The Bangor City Council on Monday chose Rick Fournier to serve as its new chair while the School Committee chose Marwa Hassanien.
The unanimous selections from both bodies came as they swore in their newly elected members following last week’s election. Fournier will take over for Councilor Dan Tremble, who will remain on the council, while Hassanien will take over as chair from Carin Sychterz, who will also stay on the school committee.
The chairs serve yearlong terms in their positions.
Both Fournier and Hassanien are serving their first terms on the council and school committee after their election in 2019.
Speaking after he was elected chair, Fournier said that the council needed to take the lead in addressing Bangor’s homelessness problem in collaboration with other institutions and Bangor residents. Homelessness, along with affordable housing, was by far the most discussed topic in last week’s City Council election.
He noted numerous plans the city was working on that would influence policy going forward, from the comprehensive plan to the strategic plan, as well as the upcoming appointment of a new city manager. Debbie Laurie has served as interim city manager since Cathy Conlow left the position over the summer to serve as executive director of the Maine Municipal Association. City officials stated previously that they wanted to appoint the next city manager by the beginning of the new year.
Fournier said that the city had conducted a round of interviews for the position, but had not found a good fit. It is now looking to re-do the search as it receives new applications.
“Bangor’s kind of at a little bit of a tipping point right now,” Fournier said. “There’s a lot happening.”
Hassanien said she looked forward to collaborating with her fellow committee members and Superintendent James Tager, who started in his post in July. She also praised Sychterz’s leadership through the COVID-19 pandemic and said she would prioritize working with students of diverse backgrounds, including LGBTQ students and those with disabilities.
City Clerk Lisa Goodwin also swore in the winners from Tuesday’s elections.
On the council, those were newcomer Dina Yacoubagha and incumbents Susan Hawes and Gretchen Schaefer.
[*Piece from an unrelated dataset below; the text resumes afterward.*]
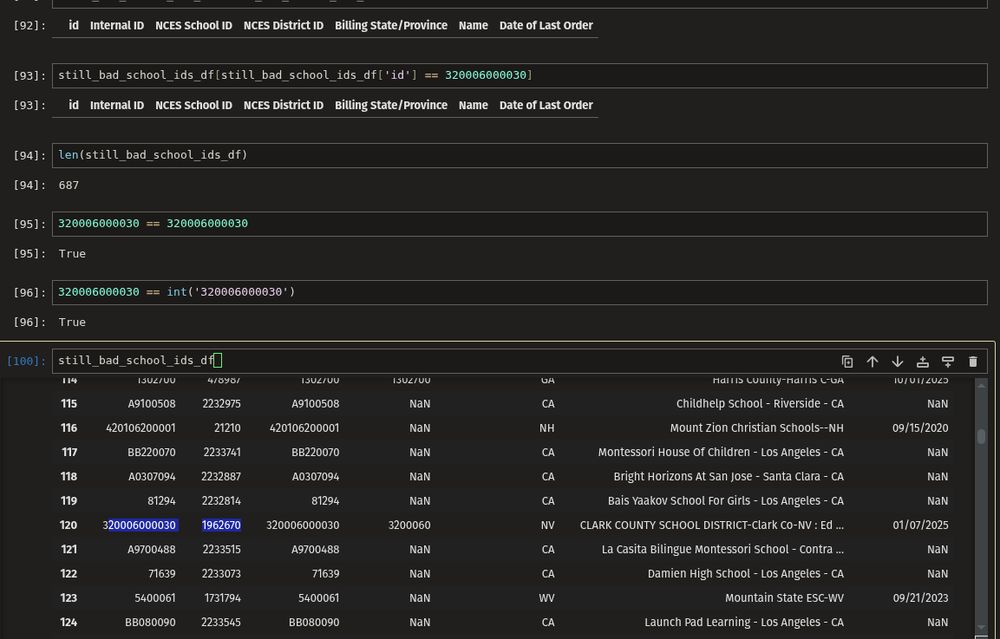Edit the cell filtering id == 320006000030
This screenshot has height=639, width=1000.
click(x=500, y=75)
Sara Luciano and Ben Sprague, both non-incumbents, were sworn in as the newest members of the School Committee.
Luciano said her most significant priority was ensuring that students across Bangor had reliable internet access. She had mentioned a broadband hub during her campaign, but said there could be other ways to address the problem.
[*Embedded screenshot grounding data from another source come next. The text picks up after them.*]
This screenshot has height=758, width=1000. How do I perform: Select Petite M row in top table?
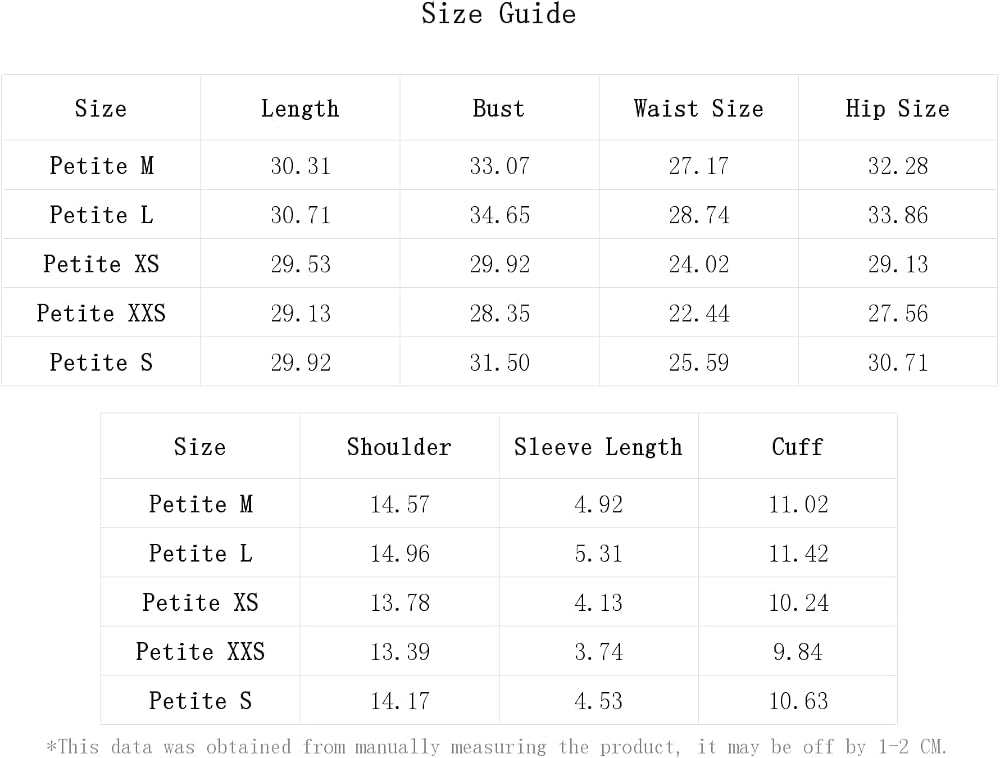pos(499,165)
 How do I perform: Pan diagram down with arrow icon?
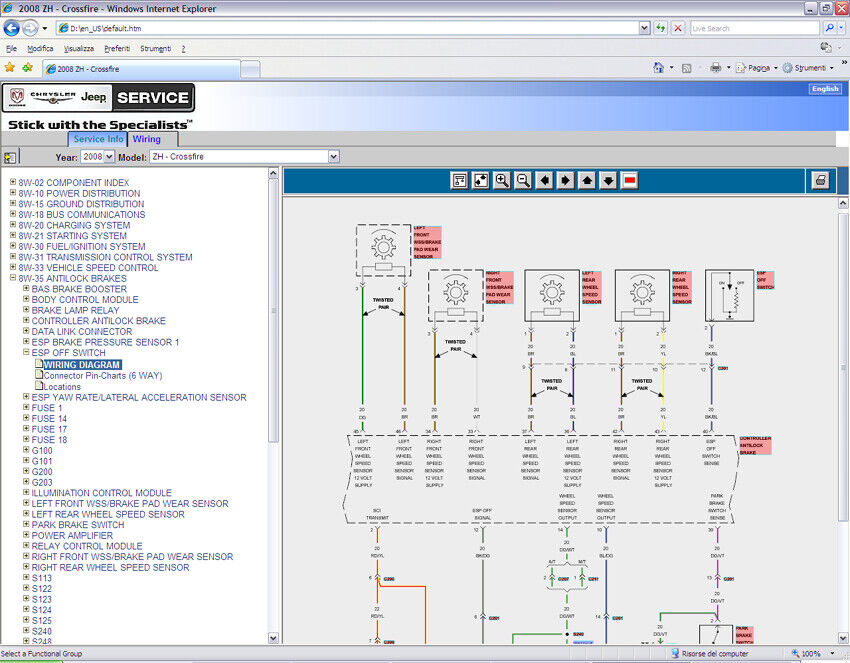(608, 180)
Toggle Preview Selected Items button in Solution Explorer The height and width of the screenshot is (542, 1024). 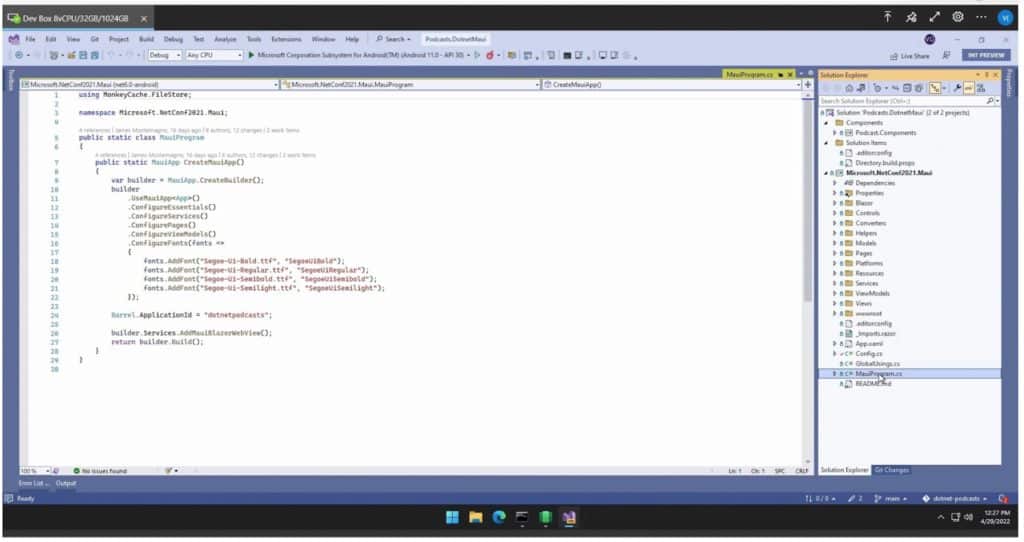(968, 88)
Sprague said he wanted to prioritize the mental wellbeing of students, especially amid the COVID-19 pandemic. Bangor has long had a history of academic excellence, Sprague noted, but it was important to make sure that students didn’t fall through the cracks.
He also said he would prioritize raising Bangor High School’s graduation rate, which has lagged the statewide rate in recent years.
On election night, Luciano said she was sitting on the couch with her husband, constantly refreshing the results page of the Bangor Daily News until the totals came in. When she saw she met the threshold, her eyes began to water. She thought she was something of a long shot for the seat, being a fairly new resident and having never run for office.
“I’m just sort of overwhelmed by the loving embrace,” Luciano said. “It’s a lot of feelings to put into 2,000 votes. But to me, it meant the world.”
Hawes and Schaefer were both grateful to voters for re-electing them to the council. Hawes said her priorities were to make Bangor more business-friendly and help the city transform blighted buildings into affordable housing.
Hawes, who mentioned the potential solution to the affordable housing shortage during her campaign, said it could be a way to help solve Bangor’s long-standing homelessness problem.
Schaefer said her plans in the short-term were to help the city decide how it will spend federal American Rescue Plan funds. In the long term, her most significant priority is to work with organizations at the county, state and federal levels to manage homelessness, she said.
“I intend to continue to work hard for the city and be a councilor who continues to listen and learn from others,” Schaefer said.